Dans ce pays qui se targue d’avoir apporté « les Lumières » au monde moderne, d’avoir libéré l’usage de la raison pour penser un monde meilleur, est-il encore envisageable d’avoir un débat… raisonnable sur les choix de politiques qui vont impacter le futur de tous et de chacun ? Je fais partie de ceux qui sont tentés de répondre instantanément par la négative : les débats « politiques » — que je ne suis le plus souvent que de loin — me dépriment ; au journal télévisé le radiotrottoir a été substitué à la réflexion, on « balance » des chiffres dans tous les sens sans jamais les expliquer et l’on discute plus des « affaires » des candidats que de celles de notre démocratie.

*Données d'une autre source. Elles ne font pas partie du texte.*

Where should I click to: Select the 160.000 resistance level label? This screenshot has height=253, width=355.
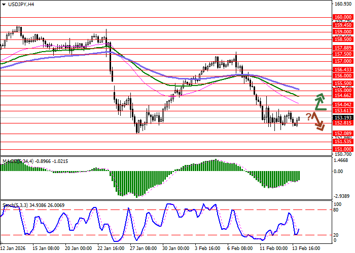[343, 17]
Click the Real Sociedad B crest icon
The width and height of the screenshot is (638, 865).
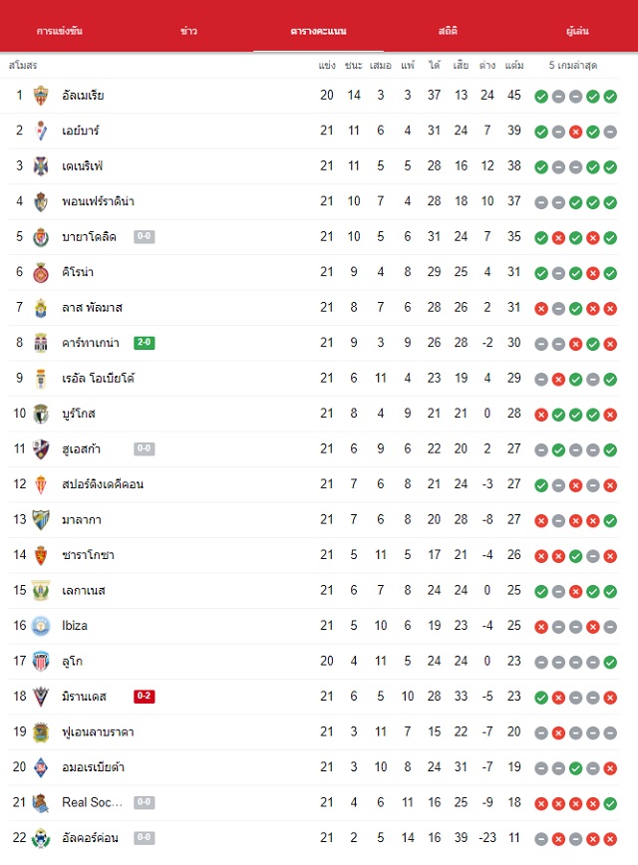41,802
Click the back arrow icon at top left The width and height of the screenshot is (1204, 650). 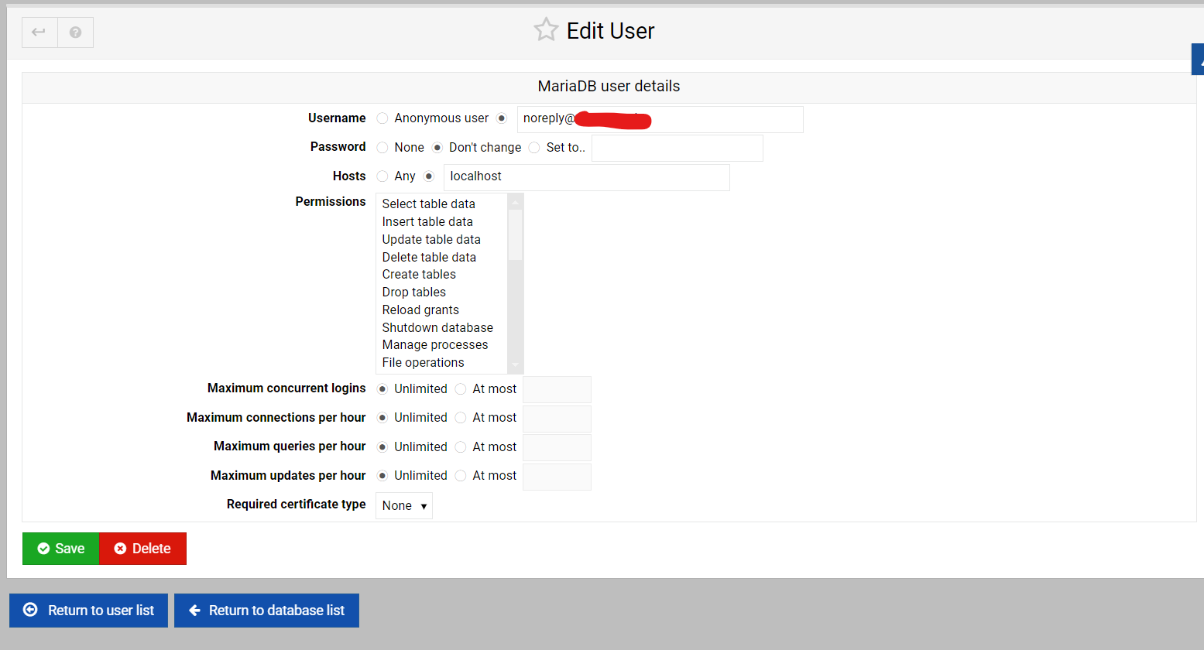click(39, 33)
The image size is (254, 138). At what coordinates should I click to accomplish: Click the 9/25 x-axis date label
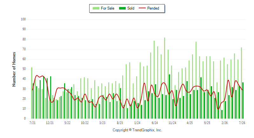coord(207,123)
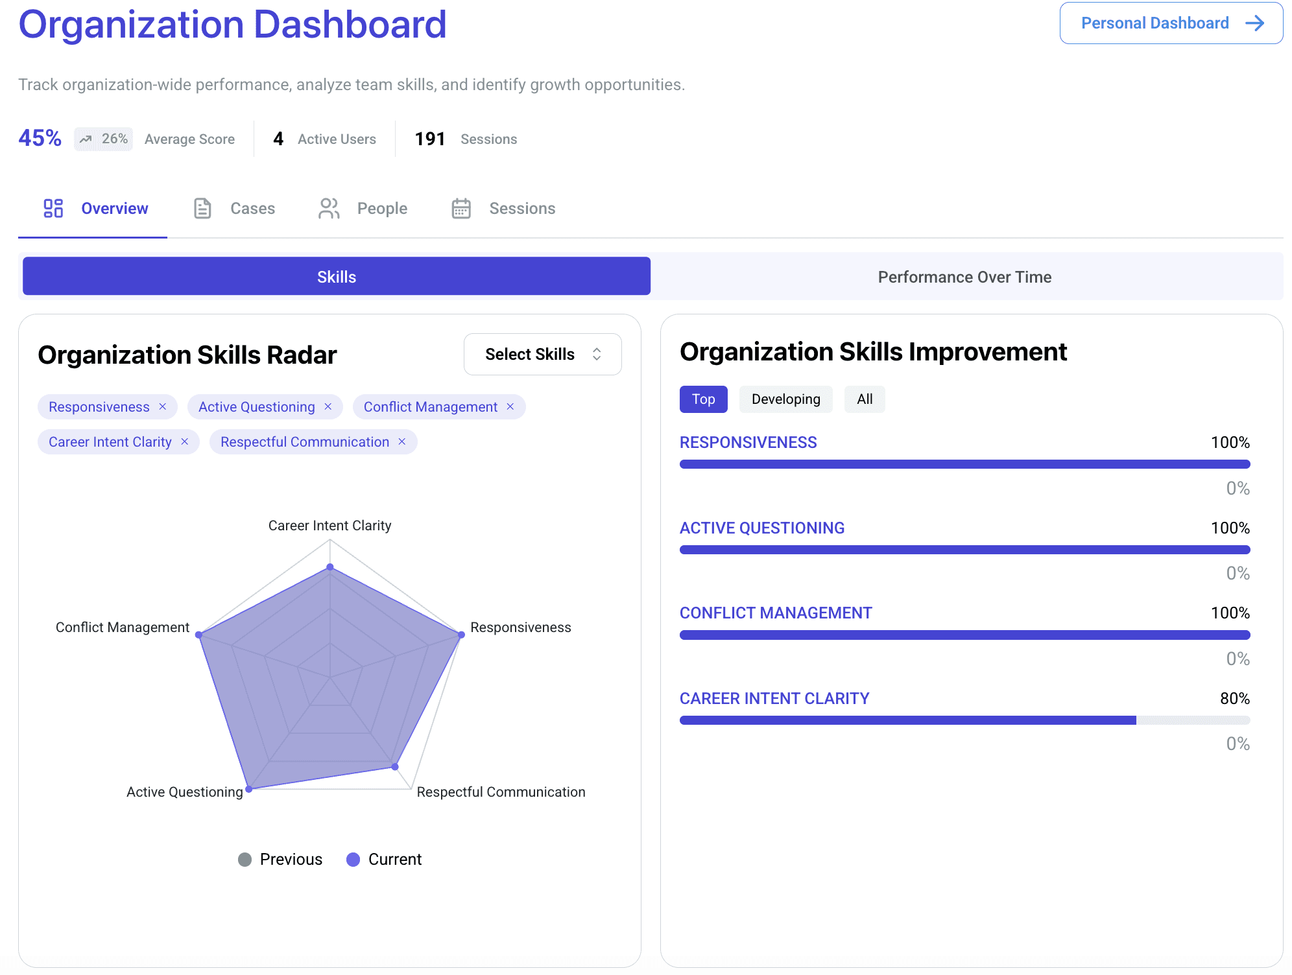Remove the Responsiveness skill chip
Image resolution: width=1292 pixels, height=975 pixels.
[x=163, y=406]
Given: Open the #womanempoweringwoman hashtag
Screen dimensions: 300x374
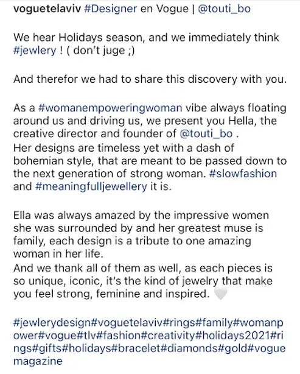Looking at the screenshot, I should coord(110,108).
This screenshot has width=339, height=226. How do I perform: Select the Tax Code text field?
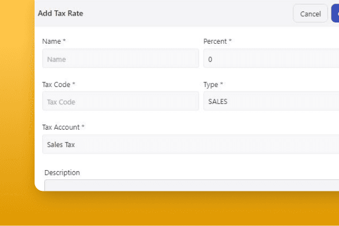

Pourtant ! Dans notre démocratie comme dans toute démocratie, aucune réforme ne sera envisageable tant qu’un consensus suffisamment large ne se dégagera autour de la nécessité de quelques réformes, pas forcément nombreuses, mais radicales. C’est l’absence d’un tel consensus qui explique que rien n’a bougé dans ce pays depuis les réformes socialistes des années Mitterrand qui elles-mêmes s’inscrivaient dans la continuité des réformes d’après-guerre. Conséquence : le pays s’englue dans le statu quo, régresse, lentement mais sûrement, dans la plupart des comparatifs internationaux (PIB par habitant, libertés économiques, PISA, qualité des soins, finances publiques) ; ce qui n’empêche pas bien entendu nos ténors de la politique – à commencer par ceux qui sont au pouvoir – de crier « que nenni ! » et d’affirmer la tête haute – tel notre bon coq gaulois – que nous sommes bien toujours les meilleurs du monde (et pas qu’en football !).
Si nous nourrissons quelques ambitions pour notre futur nous n’avons donc pas le choix : il nous faut travailler à l’émergence d’un vrai débat et tâcher de dégager ce nécessaire consensus. La bonne nouvelle c’est que nombreuses sont les réformes qui, bien conçues, débouchent sur du gagnant-gagnant. Je pense par exemple aux réformes touchant au système de santé, aux retraites, à l’éducation… Les systèmes actuels ne font que des mécontents, du côté des élèves, des étudiants, des retraités et des patients, comme du côté des praticiens (médecins, infirmiers) des enseignants ou des cotisants.
Il sera par définition plus difficile de revenir sur des privilèges. Le mieux souvent consiste à les « racheter » : c’est douloureux à court terme pour ceux qui versent la « compensation », mais on pourra au moins repartir sur une situation assainie (nous pensons en particulier à des « professions réglementées »).
C’est sans doute sur les sujets moins « économiques » que le consensus sera a priori plus difficile à trouver. Nous le savons, le libéralisme est fondé sur la liberté, la responsabilité individuelle et le respect de la dignité des personnes, mais il est aussi construit fondamentalement à partir de l’idée de tolérance. Nous ne devons pas imposer aux autres notre façon de vivre, de penser, d’agir tant qu’ils respectent la nôtre et ne la mettent pas en péril. Nous devons accepter qu’ils aient une idée différente de la Vérité, que certains prient un autre Dieu ou soient incroyants, qu’ils consomment, se distraient, conçoivent l’éducation différemment de nous. En étant tolérant nous respectons la liberté de l’autre, sa dignité. Nous devenons aussi de la sorte tous égaux devant la loi humaine qui protège chacune et chacun de nous contre les agressions d’autrui.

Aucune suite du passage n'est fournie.